While all of these prospects and new additions are legitimately raising expectations in Wrigleyville, it is too early for that amount of pressure for young players that haven’t even played a full big-league season. If there is one certainty in baseball, it’s that prospect projections are always a crapshoot. Let’s see how these young guns develop over the course of 2015 before we give the Cubs the Commissioner’s Trophy.
Cardinal Power Shortage?
We all know about The Cardinals’ Way. Great pitching, reliable defense, solid managing, roster depth, advanced scouting and timely hitting have been the ingredients to the Cardinals’ great success over the past decade. All of those special elements can be expected in 2015, but one thing is missing. Where is the power?
The NL Central will be decided by power, whether that be the Cubs’ young bombers or the Pirates’ slugging depth. The Cardinals are clearly lacking in this field. Coming into 2015, the Cards have just two players that hit at least 20 home runs last season, that being the aging Matt Holliday and Jhonny Peralta who hit 20 and 21, respectively.
The rest of the St. Louis lineup doesn't appear to provide much more pop, as Matt Adams is third on the team in returning homers with 15, followed by second baseman Kolten Wong (12) and third baseman Matt Carpenter (8). Wong, in his second season, could turn out to be a complementary piece to Peralta both in the field and at the plate. Newly acquired infielder Mark Reynolds hit 22 last season for the Brewers, but his batting average was just .196 and he drove in in only 45. He’s expected to add some pop, but only in a limited role off the bench.

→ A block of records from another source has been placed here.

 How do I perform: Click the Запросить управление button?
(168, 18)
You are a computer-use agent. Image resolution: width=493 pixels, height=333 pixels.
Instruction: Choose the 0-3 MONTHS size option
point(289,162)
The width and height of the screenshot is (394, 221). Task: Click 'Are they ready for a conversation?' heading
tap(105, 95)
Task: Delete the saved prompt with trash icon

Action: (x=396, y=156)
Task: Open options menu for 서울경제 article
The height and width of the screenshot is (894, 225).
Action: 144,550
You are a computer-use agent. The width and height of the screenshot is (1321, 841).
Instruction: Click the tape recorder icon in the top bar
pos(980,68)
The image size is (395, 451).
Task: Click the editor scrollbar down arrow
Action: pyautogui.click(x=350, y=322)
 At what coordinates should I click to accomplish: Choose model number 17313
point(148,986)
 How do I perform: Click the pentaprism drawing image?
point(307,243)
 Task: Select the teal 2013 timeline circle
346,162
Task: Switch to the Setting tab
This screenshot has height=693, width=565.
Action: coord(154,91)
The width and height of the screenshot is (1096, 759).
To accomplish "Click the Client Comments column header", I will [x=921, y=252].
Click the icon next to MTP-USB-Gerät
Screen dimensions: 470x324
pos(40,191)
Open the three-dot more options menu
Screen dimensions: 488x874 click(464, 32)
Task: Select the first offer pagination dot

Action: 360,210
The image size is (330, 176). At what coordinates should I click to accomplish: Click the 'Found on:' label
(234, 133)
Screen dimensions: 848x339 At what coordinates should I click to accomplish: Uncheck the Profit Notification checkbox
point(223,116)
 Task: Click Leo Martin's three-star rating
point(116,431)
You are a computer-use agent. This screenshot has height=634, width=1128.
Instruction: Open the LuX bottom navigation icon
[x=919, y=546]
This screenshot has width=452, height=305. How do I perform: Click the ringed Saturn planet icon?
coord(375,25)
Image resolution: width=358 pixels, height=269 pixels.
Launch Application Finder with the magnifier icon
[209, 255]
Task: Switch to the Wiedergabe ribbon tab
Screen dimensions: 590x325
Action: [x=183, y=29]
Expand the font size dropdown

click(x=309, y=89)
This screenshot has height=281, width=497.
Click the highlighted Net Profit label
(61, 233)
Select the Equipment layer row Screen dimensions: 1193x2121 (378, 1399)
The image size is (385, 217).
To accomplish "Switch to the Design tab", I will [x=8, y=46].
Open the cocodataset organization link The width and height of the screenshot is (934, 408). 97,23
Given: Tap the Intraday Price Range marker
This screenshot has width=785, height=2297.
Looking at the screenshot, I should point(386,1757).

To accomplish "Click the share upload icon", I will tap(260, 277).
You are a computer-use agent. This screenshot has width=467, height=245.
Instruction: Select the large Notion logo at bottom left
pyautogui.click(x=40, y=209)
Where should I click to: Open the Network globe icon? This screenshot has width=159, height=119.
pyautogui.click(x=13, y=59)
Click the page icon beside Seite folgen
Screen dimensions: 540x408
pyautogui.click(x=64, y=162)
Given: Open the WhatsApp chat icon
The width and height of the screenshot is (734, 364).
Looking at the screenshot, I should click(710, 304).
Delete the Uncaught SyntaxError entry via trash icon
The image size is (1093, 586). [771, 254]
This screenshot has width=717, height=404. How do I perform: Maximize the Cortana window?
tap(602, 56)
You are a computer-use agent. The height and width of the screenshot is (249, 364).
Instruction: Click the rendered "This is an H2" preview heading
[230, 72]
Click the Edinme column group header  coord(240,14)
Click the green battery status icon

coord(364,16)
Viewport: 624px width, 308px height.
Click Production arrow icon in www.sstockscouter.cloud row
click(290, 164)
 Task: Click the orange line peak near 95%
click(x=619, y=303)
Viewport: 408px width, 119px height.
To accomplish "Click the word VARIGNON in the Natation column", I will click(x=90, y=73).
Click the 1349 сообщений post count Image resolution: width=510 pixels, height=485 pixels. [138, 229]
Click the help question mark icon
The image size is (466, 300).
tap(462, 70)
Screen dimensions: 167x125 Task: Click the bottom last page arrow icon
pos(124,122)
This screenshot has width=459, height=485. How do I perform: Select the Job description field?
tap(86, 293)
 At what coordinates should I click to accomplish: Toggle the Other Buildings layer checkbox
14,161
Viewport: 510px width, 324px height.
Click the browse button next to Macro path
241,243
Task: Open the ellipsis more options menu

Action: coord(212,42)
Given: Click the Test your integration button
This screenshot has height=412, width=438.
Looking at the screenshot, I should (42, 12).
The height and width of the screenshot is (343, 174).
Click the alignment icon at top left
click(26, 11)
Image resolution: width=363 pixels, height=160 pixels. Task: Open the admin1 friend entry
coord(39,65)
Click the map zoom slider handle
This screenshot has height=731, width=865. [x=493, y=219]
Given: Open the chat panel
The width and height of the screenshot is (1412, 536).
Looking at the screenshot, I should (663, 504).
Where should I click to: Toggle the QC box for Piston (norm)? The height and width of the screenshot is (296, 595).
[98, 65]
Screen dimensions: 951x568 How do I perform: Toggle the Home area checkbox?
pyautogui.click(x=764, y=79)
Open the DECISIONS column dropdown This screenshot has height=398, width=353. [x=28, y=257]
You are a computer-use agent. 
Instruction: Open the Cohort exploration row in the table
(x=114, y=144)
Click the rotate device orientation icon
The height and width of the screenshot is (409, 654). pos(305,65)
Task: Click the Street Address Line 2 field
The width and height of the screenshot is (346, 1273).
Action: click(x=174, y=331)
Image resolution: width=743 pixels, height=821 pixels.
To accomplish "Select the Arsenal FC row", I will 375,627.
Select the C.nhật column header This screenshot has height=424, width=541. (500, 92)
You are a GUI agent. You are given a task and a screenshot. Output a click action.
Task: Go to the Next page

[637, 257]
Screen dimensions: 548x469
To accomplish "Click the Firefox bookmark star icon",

The NL has been long known for small ball and as the Royals proved in last season’s World Series run, power isn’t everything. However, this season could be a pivotal one for the Cardinals. The Pirates are no longer bottom dwellers in the NL Central, the Cubs’ young talent is starting to bloom, and the Brewers could easily play spoiler. I’m not sure the Cards have what it takes at the plate to power their way back to October.